--- START Data records ---
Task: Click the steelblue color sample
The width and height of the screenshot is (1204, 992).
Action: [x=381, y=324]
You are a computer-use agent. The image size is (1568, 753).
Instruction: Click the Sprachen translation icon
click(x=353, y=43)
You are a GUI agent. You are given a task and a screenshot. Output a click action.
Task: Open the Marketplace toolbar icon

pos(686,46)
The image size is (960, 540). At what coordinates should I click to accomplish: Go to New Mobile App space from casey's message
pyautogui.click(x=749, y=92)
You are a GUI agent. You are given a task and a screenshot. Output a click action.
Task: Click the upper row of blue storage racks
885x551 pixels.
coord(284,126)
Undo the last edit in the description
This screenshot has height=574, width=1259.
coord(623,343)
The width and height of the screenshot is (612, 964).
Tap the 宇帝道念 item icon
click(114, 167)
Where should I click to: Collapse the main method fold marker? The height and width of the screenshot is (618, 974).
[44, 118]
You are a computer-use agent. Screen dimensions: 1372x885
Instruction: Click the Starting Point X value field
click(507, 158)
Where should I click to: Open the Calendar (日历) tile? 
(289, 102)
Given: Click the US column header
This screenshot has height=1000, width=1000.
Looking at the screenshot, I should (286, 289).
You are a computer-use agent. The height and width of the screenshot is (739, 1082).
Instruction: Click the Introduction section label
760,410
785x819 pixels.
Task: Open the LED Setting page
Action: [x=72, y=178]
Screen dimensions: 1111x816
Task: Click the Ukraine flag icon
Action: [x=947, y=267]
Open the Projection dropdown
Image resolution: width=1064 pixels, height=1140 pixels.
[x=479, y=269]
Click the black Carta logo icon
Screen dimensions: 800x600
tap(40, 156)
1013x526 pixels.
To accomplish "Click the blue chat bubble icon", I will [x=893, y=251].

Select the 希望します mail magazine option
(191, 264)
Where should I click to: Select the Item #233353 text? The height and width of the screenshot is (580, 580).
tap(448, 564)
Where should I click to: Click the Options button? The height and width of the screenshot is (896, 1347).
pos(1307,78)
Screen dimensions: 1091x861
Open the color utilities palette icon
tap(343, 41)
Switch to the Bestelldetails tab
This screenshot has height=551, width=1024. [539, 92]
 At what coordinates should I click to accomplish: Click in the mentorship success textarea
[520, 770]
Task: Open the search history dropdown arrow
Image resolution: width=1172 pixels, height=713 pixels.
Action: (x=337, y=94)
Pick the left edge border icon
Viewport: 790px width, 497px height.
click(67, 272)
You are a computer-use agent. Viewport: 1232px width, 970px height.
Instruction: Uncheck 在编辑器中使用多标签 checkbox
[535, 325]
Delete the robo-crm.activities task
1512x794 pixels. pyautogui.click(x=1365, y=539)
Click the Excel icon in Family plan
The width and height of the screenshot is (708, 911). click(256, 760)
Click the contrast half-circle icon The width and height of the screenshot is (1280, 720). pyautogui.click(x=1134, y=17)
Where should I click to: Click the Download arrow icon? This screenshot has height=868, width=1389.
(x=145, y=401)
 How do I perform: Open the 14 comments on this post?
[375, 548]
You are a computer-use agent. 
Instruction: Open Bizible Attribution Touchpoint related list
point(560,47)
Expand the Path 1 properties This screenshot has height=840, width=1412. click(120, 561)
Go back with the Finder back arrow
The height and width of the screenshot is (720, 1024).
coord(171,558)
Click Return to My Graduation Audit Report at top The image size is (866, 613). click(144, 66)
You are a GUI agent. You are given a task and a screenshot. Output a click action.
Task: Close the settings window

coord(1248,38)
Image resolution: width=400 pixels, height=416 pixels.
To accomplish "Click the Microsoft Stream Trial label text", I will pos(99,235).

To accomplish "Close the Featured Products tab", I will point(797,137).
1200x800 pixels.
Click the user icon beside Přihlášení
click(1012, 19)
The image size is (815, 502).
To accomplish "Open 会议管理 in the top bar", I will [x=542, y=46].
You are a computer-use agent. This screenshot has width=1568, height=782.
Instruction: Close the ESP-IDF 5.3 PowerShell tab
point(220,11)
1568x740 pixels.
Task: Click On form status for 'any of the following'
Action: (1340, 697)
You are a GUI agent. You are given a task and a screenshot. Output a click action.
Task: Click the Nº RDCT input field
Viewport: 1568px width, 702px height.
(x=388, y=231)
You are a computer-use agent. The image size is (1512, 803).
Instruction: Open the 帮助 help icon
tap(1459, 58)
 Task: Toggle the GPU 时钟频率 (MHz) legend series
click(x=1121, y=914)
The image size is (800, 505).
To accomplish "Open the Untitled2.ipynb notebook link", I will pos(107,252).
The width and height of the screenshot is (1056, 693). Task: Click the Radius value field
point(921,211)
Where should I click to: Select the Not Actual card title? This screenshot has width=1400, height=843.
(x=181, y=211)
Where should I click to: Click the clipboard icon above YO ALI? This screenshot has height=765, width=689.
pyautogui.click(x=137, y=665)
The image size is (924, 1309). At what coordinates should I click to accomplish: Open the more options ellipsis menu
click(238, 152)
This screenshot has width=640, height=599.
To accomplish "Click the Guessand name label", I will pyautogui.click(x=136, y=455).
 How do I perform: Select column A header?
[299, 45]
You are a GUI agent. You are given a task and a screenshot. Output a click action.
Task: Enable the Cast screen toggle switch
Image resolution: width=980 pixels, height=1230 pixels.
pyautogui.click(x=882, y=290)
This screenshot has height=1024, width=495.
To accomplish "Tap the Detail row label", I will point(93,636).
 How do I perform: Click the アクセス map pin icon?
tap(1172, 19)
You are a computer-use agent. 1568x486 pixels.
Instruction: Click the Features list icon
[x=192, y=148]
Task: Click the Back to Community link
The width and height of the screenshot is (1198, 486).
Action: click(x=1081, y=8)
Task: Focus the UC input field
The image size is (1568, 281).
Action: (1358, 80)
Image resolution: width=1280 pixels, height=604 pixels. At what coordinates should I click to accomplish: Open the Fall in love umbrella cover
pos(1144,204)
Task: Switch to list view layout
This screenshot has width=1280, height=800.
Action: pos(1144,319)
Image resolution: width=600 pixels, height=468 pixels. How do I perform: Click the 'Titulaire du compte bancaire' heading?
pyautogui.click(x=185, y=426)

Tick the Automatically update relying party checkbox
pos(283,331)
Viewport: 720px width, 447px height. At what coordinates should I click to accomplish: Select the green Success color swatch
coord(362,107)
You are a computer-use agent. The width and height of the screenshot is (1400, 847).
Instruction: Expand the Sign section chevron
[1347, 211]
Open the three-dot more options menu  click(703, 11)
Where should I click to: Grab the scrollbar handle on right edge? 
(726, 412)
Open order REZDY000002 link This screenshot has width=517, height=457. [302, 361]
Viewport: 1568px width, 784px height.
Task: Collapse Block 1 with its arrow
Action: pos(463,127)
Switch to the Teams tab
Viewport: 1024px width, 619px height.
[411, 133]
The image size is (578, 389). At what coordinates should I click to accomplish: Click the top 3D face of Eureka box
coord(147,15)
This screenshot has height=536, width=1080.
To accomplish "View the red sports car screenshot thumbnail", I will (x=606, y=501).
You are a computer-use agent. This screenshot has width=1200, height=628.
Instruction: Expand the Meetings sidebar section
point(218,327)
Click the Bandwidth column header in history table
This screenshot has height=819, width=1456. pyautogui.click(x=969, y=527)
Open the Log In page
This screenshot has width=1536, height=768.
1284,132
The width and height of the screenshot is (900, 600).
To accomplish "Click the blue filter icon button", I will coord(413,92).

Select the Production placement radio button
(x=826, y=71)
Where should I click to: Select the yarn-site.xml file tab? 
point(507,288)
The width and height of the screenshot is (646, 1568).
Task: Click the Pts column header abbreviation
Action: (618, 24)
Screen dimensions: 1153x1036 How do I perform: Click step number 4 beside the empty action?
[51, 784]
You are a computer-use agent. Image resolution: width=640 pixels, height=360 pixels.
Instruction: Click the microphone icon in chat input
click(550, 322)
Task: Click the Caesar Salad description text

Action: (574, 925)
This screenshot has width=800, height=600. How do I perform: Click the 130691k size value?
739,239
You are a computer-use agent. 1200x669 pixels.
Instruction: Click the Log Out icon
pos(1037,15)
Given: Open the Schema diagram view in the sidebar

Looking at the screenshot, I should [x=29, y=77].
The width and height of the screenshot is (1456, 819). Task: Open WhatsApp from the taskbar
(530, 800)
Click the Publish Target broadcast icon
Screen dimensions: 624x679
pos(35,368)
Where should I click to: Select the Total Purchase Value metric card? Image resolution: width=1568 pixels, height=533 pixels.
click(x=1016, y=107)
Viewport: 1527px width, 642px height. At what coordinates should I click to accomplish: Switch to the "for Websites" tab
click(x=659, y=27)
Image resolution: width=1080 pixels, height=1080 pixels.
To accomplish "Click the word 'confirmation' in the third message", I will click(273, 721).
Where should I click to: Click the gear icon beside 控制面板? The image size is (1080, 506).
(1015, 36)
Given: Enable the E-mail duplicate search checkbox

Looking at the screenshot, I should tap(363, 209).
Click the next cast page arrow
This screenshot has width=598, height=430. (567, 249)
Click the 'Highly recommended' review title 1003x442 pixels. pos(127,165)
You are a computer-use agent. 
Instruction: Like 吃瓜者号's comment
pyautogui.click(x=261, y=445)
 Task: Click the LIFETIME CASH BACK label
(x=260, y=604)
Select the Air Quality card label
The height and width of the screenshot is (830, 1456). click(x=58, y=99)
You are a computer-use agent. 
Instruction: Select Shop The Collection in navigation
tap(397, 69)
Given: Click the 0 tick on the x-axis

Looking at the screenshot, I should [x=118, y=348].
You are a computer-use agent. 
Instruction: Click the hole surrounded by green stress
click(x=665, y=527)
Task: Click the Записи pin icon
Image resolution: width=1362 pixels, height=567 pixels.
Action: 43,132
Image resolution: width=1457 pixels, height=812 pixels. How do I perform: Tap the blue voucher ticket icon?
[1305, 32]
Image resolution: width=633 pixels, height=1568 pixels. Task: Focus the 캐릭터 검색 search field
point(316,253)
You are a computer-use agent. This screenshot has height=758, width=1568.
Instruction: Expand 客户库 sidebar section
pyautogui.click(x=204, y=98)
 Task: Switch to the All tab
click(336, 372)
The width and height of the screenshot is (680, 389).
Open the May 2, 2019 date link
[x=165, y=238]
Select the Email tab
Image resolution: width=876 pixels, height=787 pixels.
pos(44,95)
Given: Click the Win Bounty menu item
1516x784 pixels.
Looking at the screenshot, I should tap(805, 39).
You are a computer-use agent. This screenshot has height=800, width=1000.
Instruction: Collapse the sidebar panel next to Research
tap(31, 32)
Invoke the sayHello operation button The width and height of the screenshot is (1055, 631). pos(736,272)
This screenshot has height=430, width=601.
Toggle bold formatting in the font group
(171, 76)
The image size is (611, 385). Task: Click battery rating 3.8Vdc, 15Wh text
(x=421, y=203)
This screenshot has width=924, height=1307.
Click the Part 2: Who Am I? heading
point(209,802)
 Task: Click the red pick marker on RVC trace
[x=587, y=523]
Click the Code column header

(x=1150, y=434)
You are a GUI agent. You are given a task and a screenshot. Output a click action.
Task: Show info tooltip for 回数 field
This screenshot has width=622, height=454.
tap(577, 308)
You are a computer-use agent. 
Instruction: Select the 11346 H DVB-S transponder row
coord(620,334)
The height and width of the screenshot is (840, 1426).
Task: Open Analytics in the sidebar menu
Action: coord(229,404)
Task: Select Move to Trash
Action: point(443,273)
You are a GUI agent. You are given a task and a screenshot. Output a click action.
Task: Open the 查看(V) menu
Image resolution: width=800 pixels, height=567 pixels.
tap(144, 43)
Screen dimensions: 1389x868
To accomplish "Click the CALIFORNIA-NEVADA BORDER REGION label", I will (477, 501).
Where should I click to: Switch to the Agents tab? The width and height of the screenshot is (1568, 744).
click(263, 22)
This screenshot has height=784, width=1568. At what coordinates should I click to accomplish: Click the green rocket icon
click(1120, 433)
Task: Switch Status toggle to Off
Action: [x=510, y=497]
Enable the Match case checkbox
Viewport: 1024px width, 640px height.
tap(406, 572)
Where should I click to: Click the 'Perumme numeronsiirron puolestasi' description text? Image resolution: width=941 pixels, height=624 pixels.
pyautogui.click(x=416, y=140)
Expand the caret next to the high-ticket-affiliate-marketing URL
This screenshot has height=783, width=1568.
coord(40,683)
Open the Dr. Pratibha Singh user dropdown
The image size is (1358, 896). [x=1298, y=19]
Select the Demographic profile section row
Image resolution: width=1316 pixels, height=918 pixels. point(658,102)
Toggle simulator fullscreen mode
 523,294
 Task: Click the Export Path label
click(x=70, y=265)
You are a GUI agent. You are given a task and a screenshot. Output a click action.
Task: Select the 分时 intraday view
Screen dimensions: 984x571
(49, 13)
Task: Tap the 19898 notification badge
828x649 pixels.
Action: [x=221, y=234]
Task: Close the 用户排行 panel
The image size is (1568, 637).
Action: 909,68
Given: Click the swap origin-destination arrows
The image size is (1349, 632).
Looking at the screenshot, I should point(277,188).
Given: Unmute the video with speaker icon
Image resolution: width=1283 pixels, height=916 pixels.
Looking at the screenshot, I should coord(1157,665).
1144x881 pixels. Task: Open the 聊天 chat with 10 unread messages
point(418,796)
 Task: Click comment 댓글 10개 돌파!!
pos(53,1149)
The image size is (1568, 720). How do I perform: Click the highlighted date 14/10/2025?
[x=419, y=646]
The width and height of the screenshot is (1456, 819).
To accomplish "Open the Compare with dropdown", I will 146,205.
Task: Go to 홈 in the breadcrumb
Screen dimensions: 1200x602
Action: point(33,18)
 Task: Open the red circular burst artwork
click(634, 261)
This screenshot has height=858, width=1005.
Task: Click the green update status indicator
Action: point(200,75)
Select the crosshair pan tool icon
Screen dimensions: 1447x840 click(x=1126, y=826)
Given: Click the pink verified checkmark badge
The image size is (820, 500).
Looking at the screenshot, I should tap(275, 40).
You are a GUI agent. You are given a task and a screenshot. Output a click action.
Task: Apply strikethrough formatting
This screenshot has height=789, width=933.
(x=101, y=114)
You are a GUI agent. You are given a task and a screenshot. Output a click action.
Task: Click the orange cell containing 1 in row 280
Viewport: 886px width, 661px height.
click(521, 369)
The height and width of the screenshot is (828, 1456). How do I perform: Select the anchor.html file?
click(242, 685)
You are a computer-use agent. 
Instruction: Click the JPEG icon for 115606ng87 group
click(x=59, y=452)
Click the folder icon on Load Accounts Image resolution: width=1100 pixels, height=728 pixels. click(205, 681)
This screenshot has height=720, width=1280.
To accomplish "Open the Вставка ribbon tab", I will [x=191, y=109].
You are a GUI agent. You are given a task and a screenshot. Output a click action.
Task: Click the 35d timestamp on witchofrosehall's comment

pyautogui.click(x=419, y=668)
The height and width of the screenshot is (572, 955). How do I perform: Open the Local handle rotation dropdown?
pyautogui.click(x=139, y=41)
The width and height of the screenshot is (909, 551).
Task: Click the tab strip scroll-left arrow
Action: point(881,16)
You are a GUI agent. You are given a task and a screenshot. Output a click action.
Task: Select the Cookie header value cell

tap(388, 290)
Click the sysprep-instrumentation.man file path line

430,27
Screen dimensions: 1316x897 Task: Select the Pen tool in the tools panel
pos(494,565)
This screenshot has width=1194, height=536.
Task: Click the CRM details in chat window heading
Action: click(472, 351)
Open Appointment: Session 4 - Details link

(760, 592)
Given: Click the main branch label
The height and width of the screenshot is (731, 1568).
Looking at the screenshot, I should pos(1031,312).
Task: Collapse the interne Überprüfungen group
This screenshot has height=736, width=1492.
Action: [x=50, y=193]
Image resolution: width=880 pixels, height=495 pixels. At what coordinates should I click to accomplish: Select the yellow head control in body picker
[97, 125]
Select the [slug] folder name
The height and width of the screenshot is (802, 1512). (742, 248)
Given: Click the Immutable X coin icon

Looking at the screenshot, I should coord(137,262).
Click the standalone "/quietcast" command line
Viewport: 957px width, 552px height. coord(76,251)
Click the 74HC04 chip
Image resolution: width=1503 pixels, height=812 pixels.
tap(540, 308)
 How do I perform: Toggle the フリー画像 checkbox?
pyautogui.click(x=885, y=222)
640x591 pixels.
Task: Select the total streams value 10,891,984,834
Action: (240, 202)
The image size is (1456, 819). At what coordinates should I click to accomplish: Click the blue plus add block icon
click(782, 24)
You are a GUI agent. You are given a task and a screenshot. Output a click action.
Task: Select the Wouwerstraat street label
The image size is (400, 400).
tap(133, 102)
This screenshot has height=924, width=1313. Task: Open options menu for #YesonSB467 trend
--- END Data records ---
Task prompt: Rewrite the records from the line containing "This screenshot has height=720, width=1280." down to the line containing "Looking at the screenshot, I should pos(1031,312).", both included, as a Markdown table with the columns Row and Line, one line per row and blank lines left out.

Worked answer:
| Row | Line |
|---|---|
| 1 | This screenshot has height=720, width=1280. |
| 2 | To accomplish "Open the Вставка ribbon tab", I will [x=191, y=109]. |
| 3 | You are a GUI agent. You are given a task and a screenshot. Output a click action. |
| 4 | Task: Click the 35d timestamp on witchofrosehall's comment |
| 5 | pyautogui.click(x=419, y=668) |
| 6 | The height and width of the screenshot is (572, 955). How do I perform: Open the Local handle rotation dropdown? |
| 7 | pyautogui.click(x=139, y=41) |
| 8 | The width and height of the screenshot is (909, 551). |
| 9 | Task: Click the tab strip scroll-left arrow |
| 10 | Action: point(881,16) |
| 11 | You are a GUI agent. You are given a task and a screenshot. Output a click action. |
| 12 | Task: Select the Cookie header value cell |
| 13 | tap(388, 290) |
| 14 | Click the sysprep-instrumentation.man file path line |
| 15 | 430,27 |
| 16 | Screen dimensions: 1316x897 Task: Select the Pen tool in the tools panel |
| 17 | pos(494,565) |
| 18 | This screenshot has width=1194, height=536. |
| 19 | Task: Click the CRM details in chat window heading |
| 20 | Action: click(472, 351) |
| 21 | Open Appointment: Session 4 - Details link |
| 22 | (760, 592) |
| 23 | Given: Click the main branch label |
| 24 | The height and width of the screenshot is (731, 1568). |
| 25 | Looking at the screenshot, I should pos(1031,312). |